最も驚くべきは、各自動車メーカーが、新車販売価格の大幅な引き上げを予期していることでしょう。その要因としては、ADAS(先進運転支援システム)からカーナビ、車内エンターテインメントに至るまで、数々の最先端コンピューティング技術の存在が挙げられています。EV(電気自動車)やハイブリッドカーはもちろんのこと、いまや純粋なガソリン車であっても、コンピュータ制御と無縁のモデルなど製造されていないのが現実でしょうから…。
苦肉の策は高速に乗れない車?
消費者にそっぽを向かれては困るので、なんとか値上げせずに済ませたい。そう考えるメーカーも少なくはないものの、大方のアナリストらの見解は、企業努力にも限界があるというもの。ただでさえ自動車を製造するための原材料の調達価格が上昇の一途をたどっており、関税の問題も重くのしかかります。もはや今後の新車の値段は、驚異的な価格上昇すら覚悟すべきなのでしょうか?

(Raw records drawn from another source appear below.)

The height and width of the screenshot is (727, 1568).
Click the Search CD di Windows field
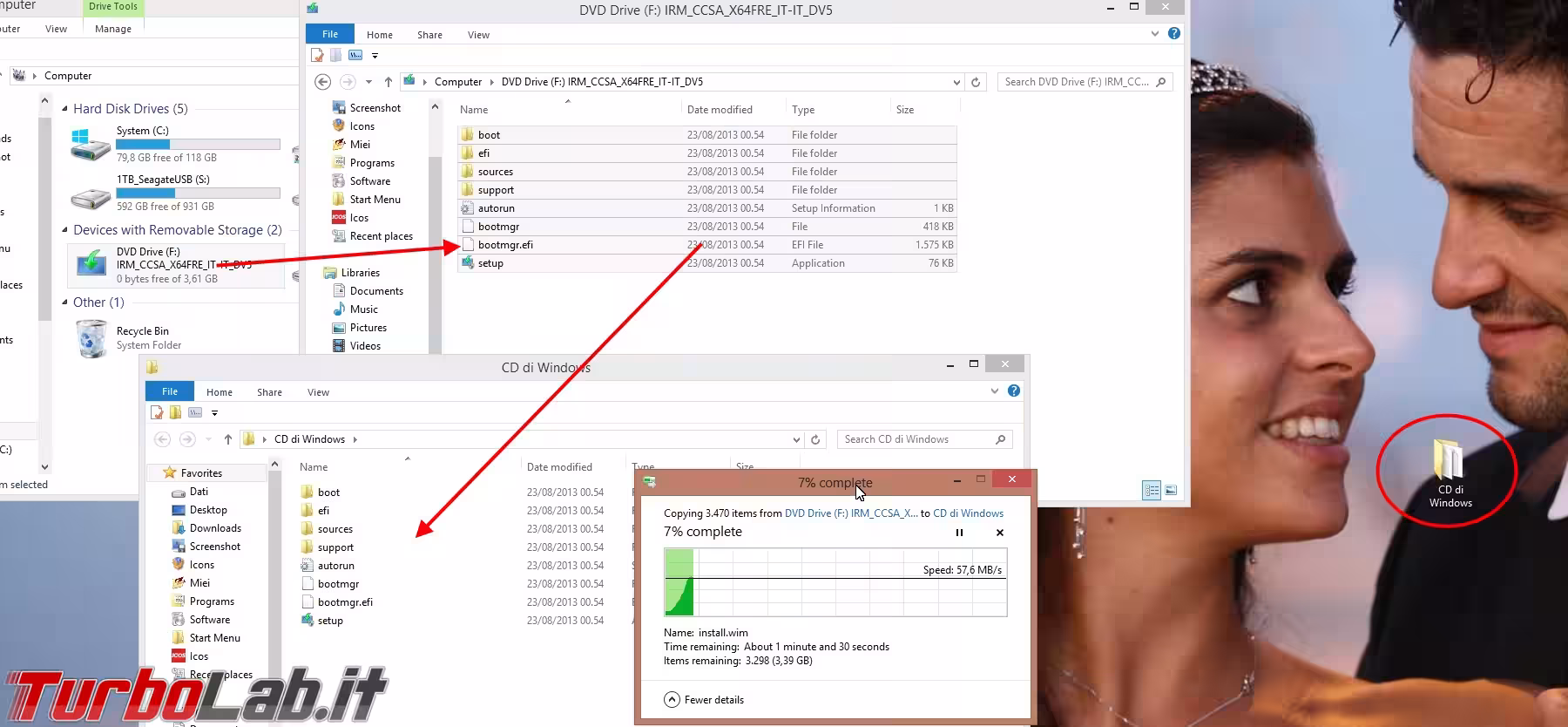click(915, 439)
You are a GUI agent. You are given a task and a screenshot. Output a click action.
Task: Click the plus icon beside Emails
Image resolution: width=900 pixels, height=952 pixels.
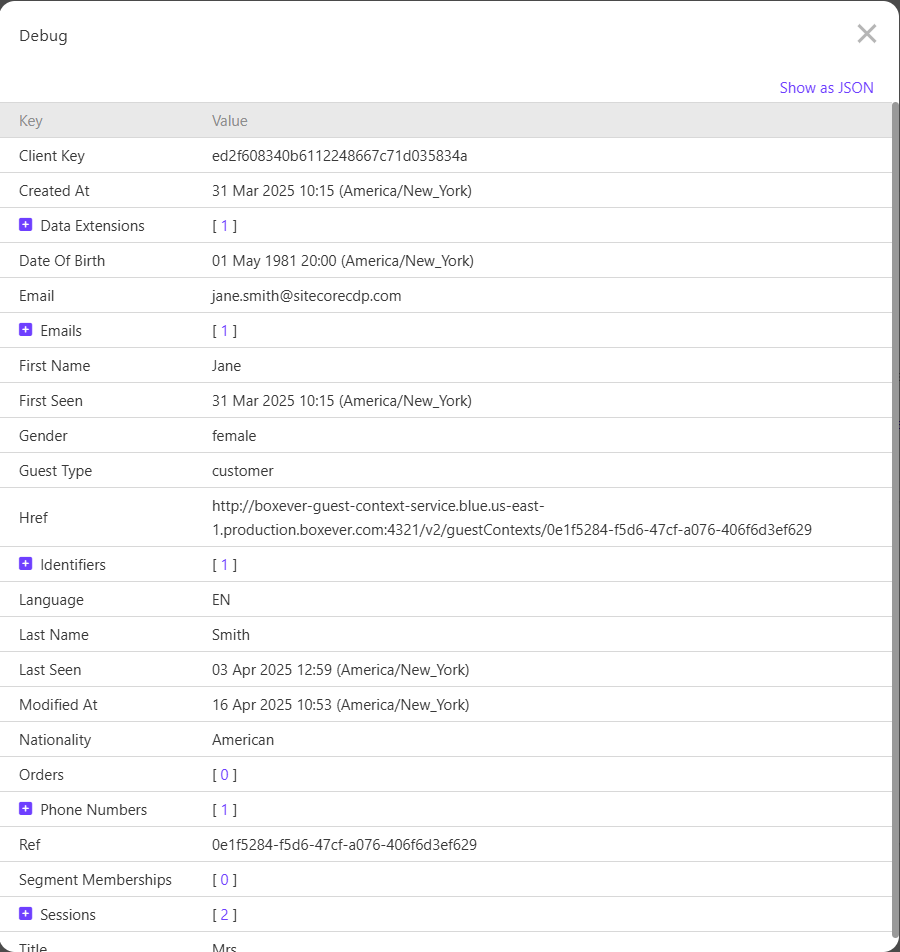tap(26, 330)
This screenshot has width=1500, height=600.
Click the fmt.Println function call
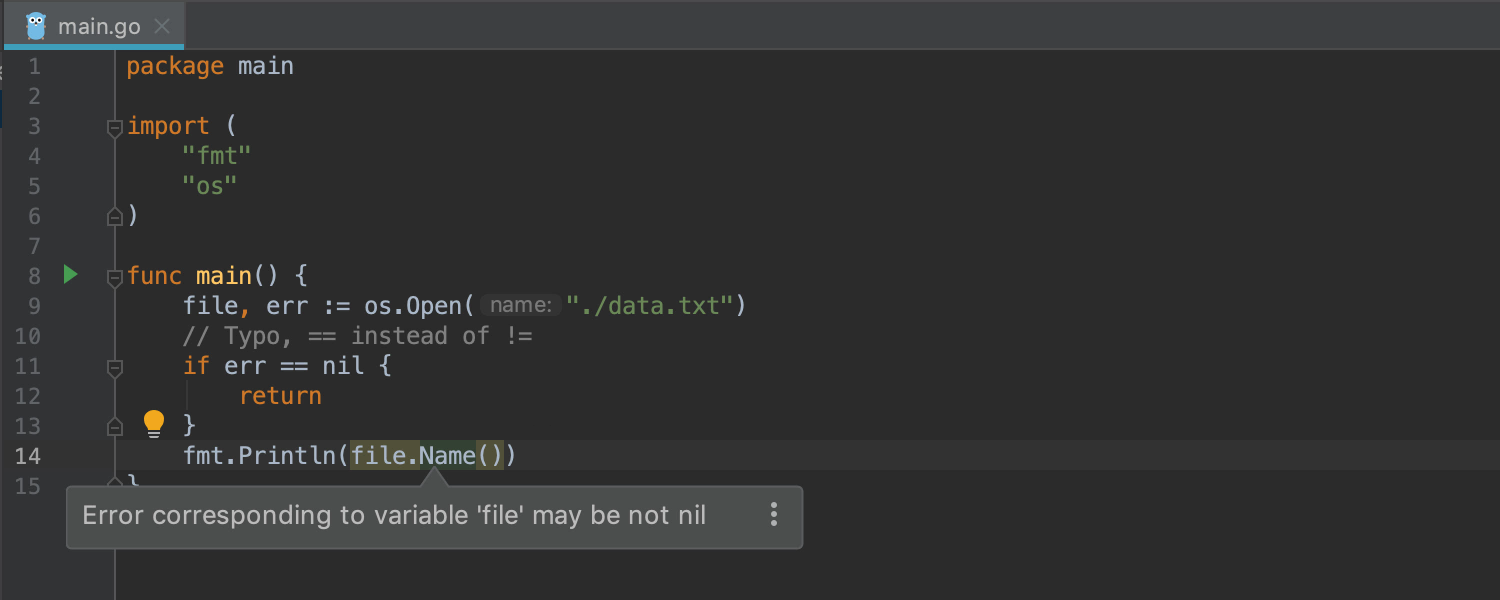click(259, 456)
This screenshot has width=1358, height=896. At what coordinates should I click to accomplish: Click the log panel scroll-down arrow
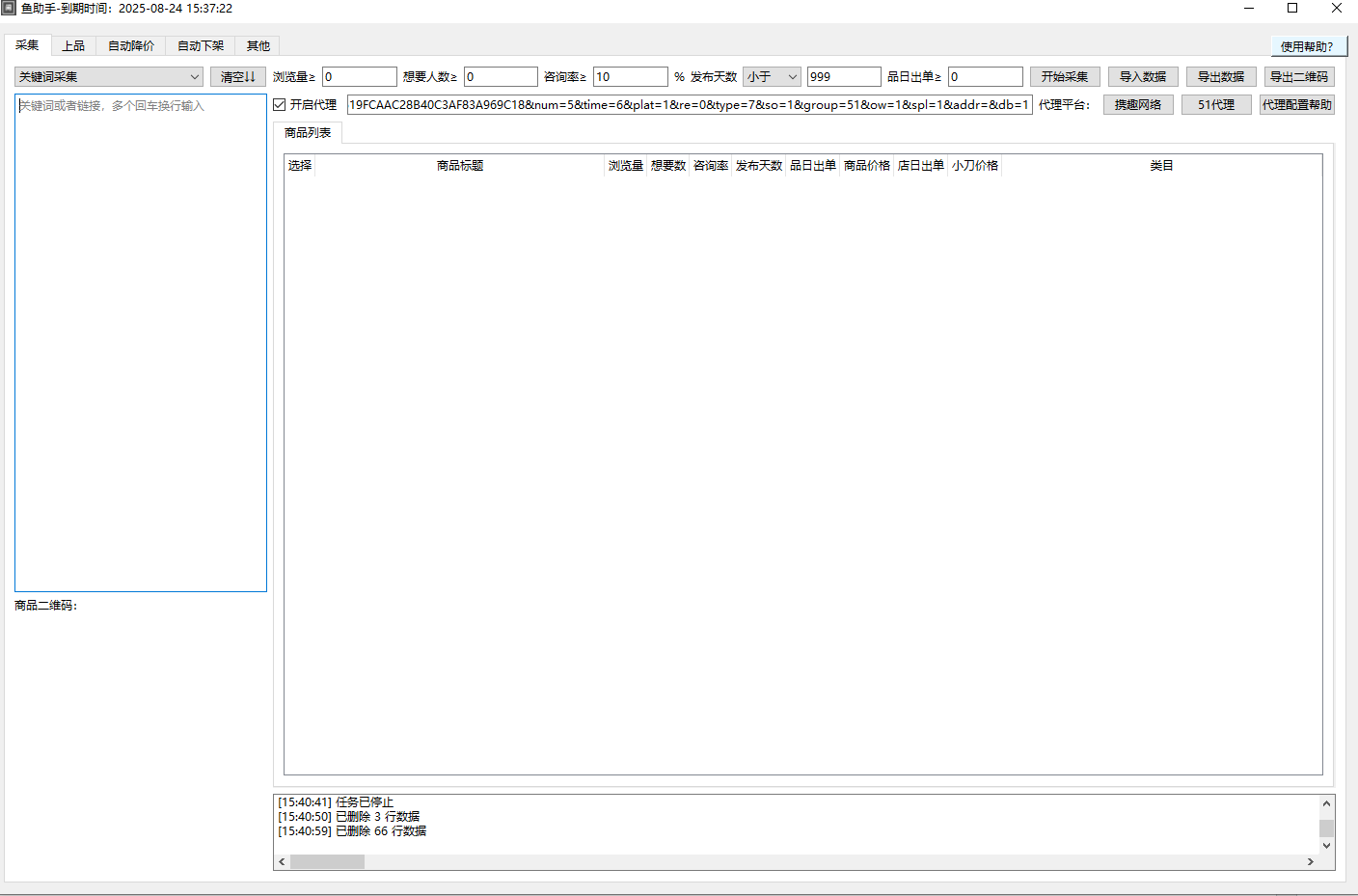tap(1326, 846)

ところが、大手自動車メーカーのなかには、客離れを防ぐため、苦肉の策で乗り切ろうとするところも出てきています。イタリアのFiat(フィアット)のOlivier Francois CEOは、最高時速73マイル(約117km)未満まで絞った小型車製造を考え始めているんだとか! これでは高速を走れないようですけど、新車へADASを義務づけるEUの法律の適用を免れることができ、ADAS非装備にして価格を抑えられるというからくりみたいですよ。
日本国内でまともに高速すら走れない特殊な乗用車が一斉発売されるなんて流れは想像すらできません。AI需要爆発に端を発したメモリ不足の問題は、広範囲に思わぬマイナスのインパクトを引き起こしていることは間違いありませんね。いつか本当に落ち着く日がやってくるのでしょうか?